**Stored records**
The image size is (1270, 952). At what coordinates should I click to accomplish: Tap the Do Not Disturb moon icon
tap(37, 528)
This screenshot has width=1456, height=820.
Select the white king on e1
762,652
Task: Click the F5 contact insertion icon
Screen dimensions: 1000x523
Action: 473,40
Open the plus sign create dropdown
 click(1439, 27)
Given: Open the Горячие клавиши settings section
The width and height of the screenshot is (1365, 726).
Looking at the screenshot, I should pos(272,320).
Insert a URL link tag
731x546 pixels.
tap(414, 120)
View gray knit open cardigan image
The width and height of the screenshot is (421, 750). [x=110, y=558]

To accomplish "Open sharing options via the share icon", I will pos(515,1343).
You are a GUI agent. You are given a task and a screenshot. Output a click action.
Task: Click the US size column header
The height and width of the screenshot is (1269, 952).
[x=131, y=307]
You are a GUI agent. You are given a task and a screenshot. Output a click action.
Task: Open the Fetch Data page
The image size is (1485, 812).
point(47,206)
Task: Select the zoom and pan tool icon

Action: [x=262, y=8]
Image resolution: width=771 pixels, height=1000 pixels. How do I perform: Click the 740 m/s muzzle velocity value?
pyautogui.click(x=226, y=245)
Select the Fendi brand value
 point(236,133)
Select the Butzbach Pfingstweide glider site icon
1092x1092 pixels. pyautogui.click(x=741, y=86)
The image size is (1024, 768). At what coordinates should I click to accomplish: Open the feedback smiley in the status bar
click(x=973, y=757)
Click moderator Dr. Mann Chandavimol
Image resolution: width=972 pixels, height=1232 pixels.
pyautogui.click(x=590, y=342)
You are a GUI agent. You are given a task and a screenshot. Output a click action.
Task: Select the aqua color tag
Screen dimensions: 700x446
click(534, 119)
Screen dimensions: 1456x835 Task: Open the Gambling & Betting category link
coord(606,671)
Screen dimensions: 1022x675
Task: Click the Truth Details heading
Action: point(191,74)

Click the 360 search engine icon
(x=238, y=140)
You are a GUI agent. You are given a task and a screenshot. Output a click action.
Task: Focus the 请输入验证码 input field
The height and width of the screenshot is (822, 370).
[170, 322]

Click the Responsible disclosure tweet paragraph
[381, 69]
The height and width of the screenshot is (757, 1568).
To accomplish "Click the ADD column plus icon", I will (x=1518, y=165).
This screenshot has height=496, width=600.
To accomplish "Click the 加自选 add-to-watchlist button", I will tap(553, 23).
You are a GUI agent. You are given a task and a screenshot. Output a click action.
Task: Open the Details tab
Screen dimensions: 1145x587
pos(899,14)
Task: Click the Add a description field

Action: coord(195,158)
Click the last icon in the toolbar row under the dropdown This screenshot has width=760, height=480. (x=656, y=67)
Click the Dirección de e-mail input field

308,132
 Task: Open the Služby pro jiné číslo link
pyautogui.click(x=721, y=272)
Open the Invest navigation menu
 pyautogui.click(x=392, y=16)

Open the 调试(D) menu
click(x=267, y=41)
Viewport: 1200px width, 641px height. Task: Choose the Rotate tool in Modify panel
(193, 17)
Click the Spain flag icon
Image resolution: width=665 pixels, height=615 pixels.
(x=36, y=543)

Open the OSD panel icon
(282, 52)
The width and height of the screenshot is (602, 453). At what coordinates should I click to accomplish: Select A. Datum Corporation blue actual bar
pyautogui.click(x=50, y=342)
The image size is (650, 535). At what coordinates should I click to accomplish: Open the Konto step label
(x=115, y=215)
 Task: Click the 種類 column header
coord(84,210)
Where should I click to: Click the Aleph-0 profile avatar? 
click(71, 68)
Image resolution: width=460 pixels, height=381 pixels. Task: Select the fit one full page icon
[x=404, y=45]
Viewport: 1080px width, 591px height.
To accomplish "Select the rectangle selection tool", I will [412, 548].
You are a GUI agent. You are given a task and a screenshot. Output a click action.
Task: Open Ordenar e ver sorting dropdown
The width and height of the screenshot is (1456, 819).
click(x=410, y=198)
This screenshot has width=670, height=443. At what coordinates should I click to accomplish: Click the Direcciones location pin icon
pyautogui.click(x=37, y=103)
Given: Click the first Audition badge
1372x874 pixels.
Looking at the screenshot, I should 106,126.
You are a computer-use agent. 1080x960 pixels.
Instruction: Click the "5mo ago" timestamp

**Problem statement**
Return every one of the rows above, reproducing each line verbatim and in its original order.

**Written response**
The image size is (1270, 952). At what coordinates should I click to accomplish: Tap the Do Not Disturb moon icon
tap(37, 528)
This screenshot has width=1456, height=820.
Select the white king on e1
762,652
Task: Click the F5 contact insertion icon
Screen dimensions: 1000x523
Action: 473,40
Open the plus sign create dropdown
 click(1439, 27)
Given: Open the Горячие клавиши settings section
The width and height of the screenshot is (1365, 726).
Looking at the screenshot, I should pos(272,320).
Insert a URL link tag
731x546 pixels.
tap(414, 120)
View gray knit open cardigan image
The width and height of the screenshot is (421, 750). [x=110, y=558]

To accomplish "Open sharing options via the share icon", I will pos(515,1343).
You are a GUI agent. You are given a task and a screenshot. Output a click action.
Task: Click the US size column header
The height and width of the screenshot is (1269, 952).
[x=131, y=307]
You are a GUI agent. You are given a task and a screenshot. Output a click action.
Task: Open the Fetch Data page
The image size is (1485, 812).
point(47,206)
Task: Select the zoom and pan tool icon

Action: [x=262, y=8]
Image resolution: width=771 pixels, height=1000 pixels. How do I perform: Click the 740 m/s muzzle velocity value?
pyautogui.click(x=226, y=245)
Select the Fendi brand value
 point(236,133)
Select the Butzbach Pfingstweide glider site icon
1092x1092 pixels. pyautogui.click(x=741, y=86)
The image size is (1024, 768). At what coordinates should I click to accomplish: Open the feedback smiley in the status bar
click(x=973, y=757)
Click moderator Dr. Mann Chandavimol
Image resolution: width=972 pixels, height=1232 pixels.
pyautogui.click(x=590, y=342)
You are a GUI agent. You are given a task and a screenshot. Output a click action.
Task: Select the aqua color tag
Screen dimensions: 700x446
click(534, 119)
Screen dimensions: 1456x835 Task: Open the Gambling & Betting category link
coord(606,671)
Screen dimensions: 1022x675
Task: Click the Truth Details heading
Action: point(191,74)

Click the 360 search engine icon
(x=238, y=140)
You are a GUI agent. You are given a task and a screenshot. Output a click action.
Task: Focus the 请输入验证码 input field
The height and width of the screenshot is (822, 370).
[170, 322]

Click the Responsible disclosure tweet paragraph
[381, 69]
The height and width of the screenshot is (757, 1568).
To accomplish "Click the ADD column plus icon", I will (x=1518, y=165).
This screenshot has height=496, width=600.
To accomplish "Click the 加自选 add-to-watchlist button", I will tap(553, 23).
You are a GUI agent. You are given a task and a screenshot. Output a click action.
Task: Open the Details tab
Screen dimensions: 1145x587
pos(899,14)
Task: Click the Add a description field

Action: coord(195,158)
Click the last icon in the toolbar row under the dropdown This screenshot has width=760, height=480. (x=656, y=67)
Click the Dirección de e-mail input field

308,132
 Task: Open the Služby pro jiné číslo link
pyautogui.click(x=721, y=272)
Open the Invest navigation menu
 pyautogui.click(x=392, y=16)

Open the 调试(D) menu
click(x=267, y=41)
Viewport: 1200px width, 641px height. Task: Choose the Rotate tool in Modify panel
(193, 17)
Click the Spain flag icon
Image resolution: width=665 pixels, height=615 pixels.
(x=36, y=543)

Open the OSD panel icon
(282, 52)
The width and height of the screenshot is (602, 453). At what coordinates should I click to accomplish: Select A. Datum Corporation blue actual bar
pyautogui.click(x=50, y=342)
The image size is (650, 535). At what coordinates should I click to accomplish: Open the Konto step label
(x=115, y=215)
 Task: Click the 種類 column header
coord(84,210)
Where should I click to: Click the Aleph-0 profile avatar? 
click(71, 68)
Image resolution: width=460 pixels, height=381 pixels. Task: Select the fit one full page icon
[x=404, y=45]
Viewport: 1080px width, 591px height.
To accomplish "Select the rectangle selection tool", I will [412, 548].
You are a GUI agent. You are given a task and a screenshot. Output a click action.
Task: Open Ordenar e ver sorting dropdown
The width and height of the screenshot is (1456, 819).
click(x=410, y=198)
This screenshot has width=670, height=443. At what coordinates should I click to accomplish: Click the Direcciones location pin icon
pyautogui.click(x=37, y=103)
Given: Click the first Audition badge
1372x874 pixels.
Looking at the screenshot, I should 106,126.
You are a computer-use agent. 1080x960 pixels.
Instruction: Click the "5mo ago" timestamp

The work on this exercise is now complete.